• **EXTRACT PROVIDED**:
• • •

Robert Frost and Alfred Tennyson approached very similar subjects, but used different literary devices to represent them. Frost utilizes rhyme scheme, personification, and references to nature, while Tennyson employs allusions to Greek mythology, imagery, and metaphors. Responsibility is a theme that they both touch on time and time again, although the way they approach it is different. Poems “Stopping by the Woods on a Snowy Evening” and,” Birches”, both relate to responsibility, as do Tennyson’s “Ulysses” and “Lotus Eater”.

In poems, “Stopping by Woods on a Snowy Evening”, by Frost, and “Ulysses”, by Tennyson, the reader is being introduced to two individuals. The similarity between these two poems is that the individuals both recognize that they do have responsibilities, but the way they approach and deal with them is different. The individual in “Stopping by Woods on a Snowy Evening” comes to this wonderful peaceful place, and wants to just stop and rest, and enjoy the scenery. Frost refers to nature and rhyme scheme to express the speaker’s desire for rest, and a stop to his endless burdens.

The first thing that comes to mind with this line is calmness and serenity, “He will not see me stopping here to watch his woods fill up with snow. ” (Frost, ll. 3, 4). Having no worries. Wanting to let go of all responsibility and relax. The whole poem radiates calmness, stillness, and serenity. Another example is when Frost says,” The woods are lovely and deep. ” (ll. 13). Reference to woods and use of the word “deep” creates a tone of yearning to give up and explore and discover. The rhyme scheme is also important because it is A-A-B-A-B-B-C-B-C-C-D-C-D-D-D-D.

• • •

• **PROBLEM DESCRIPTION**: In the essay comparing Frost and Tennyson, which literary devices does Tennyson use?

• **LISTED RECORDS**:

• • •

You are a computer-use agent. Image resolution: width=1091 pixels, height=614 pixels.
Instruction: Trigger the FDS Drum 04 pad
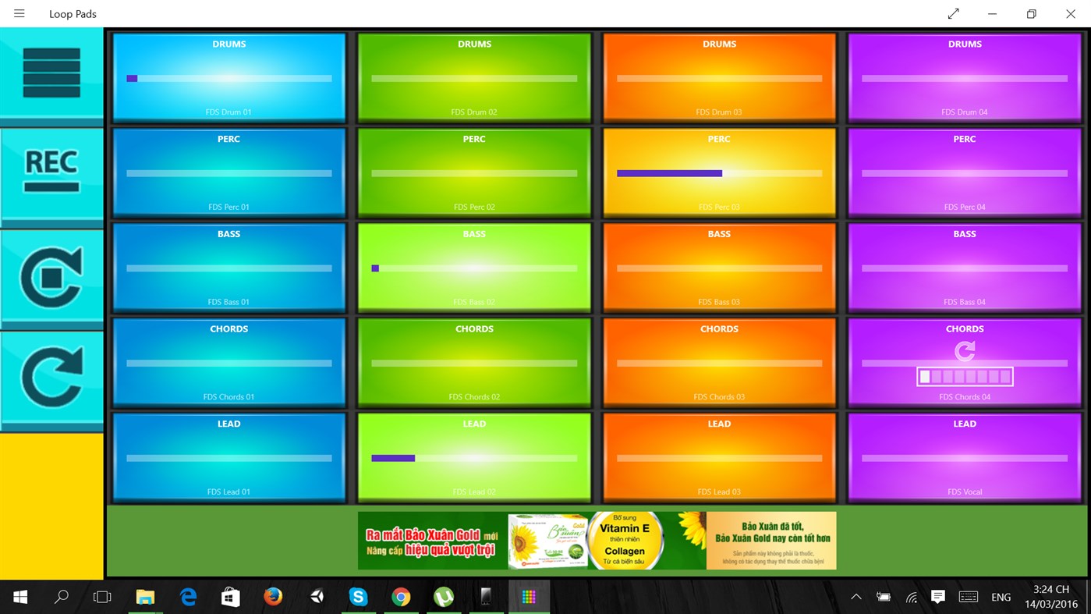tap(964, 76)
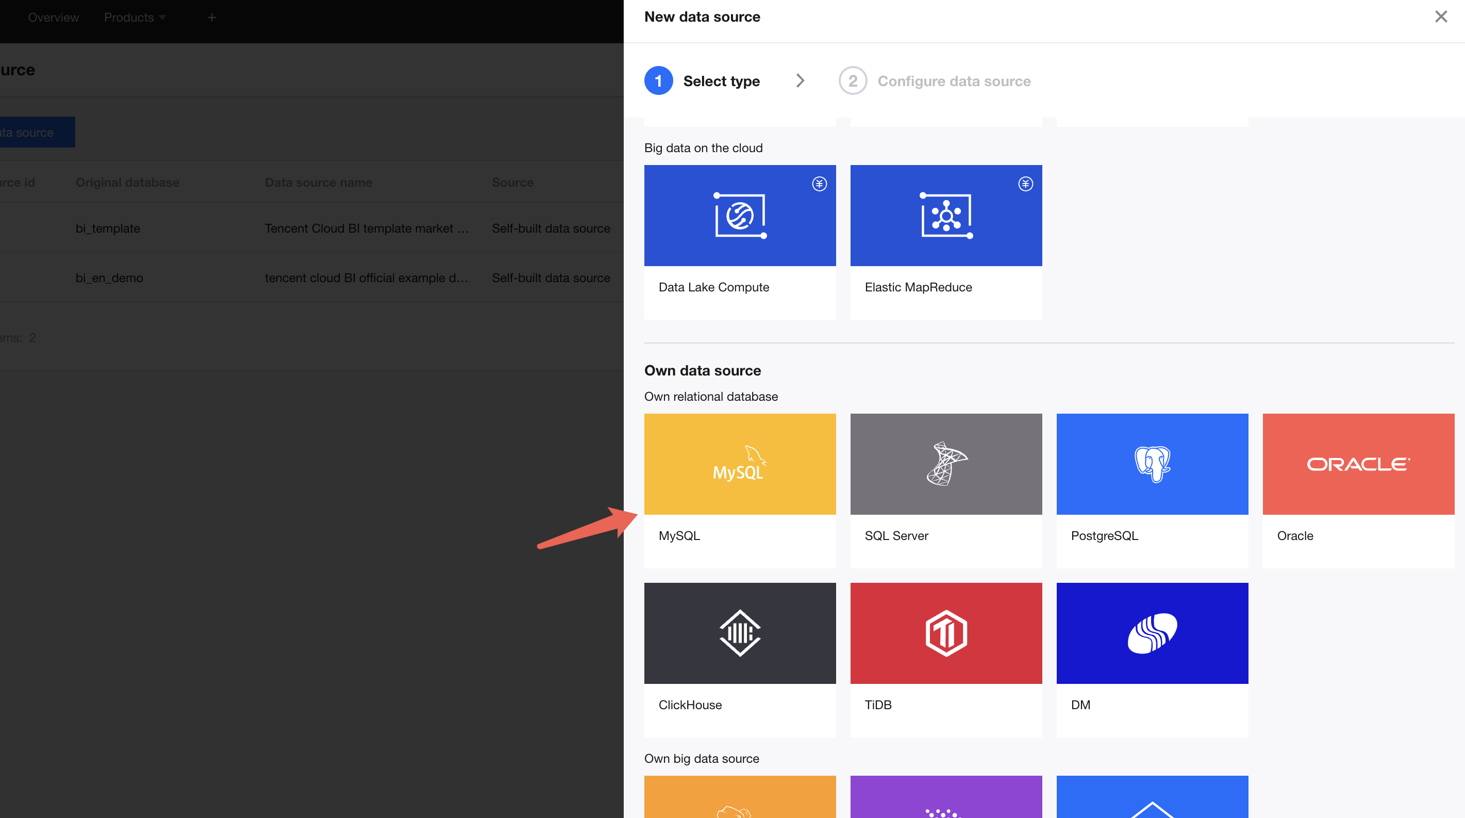Choose the ClickHouse database icon
1465x818 pixels.
(x=739, y=633)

• • •

• **RESPONSE TO THE EXERCISE**: Allusions to Greek mythology, imagery, and metaphors.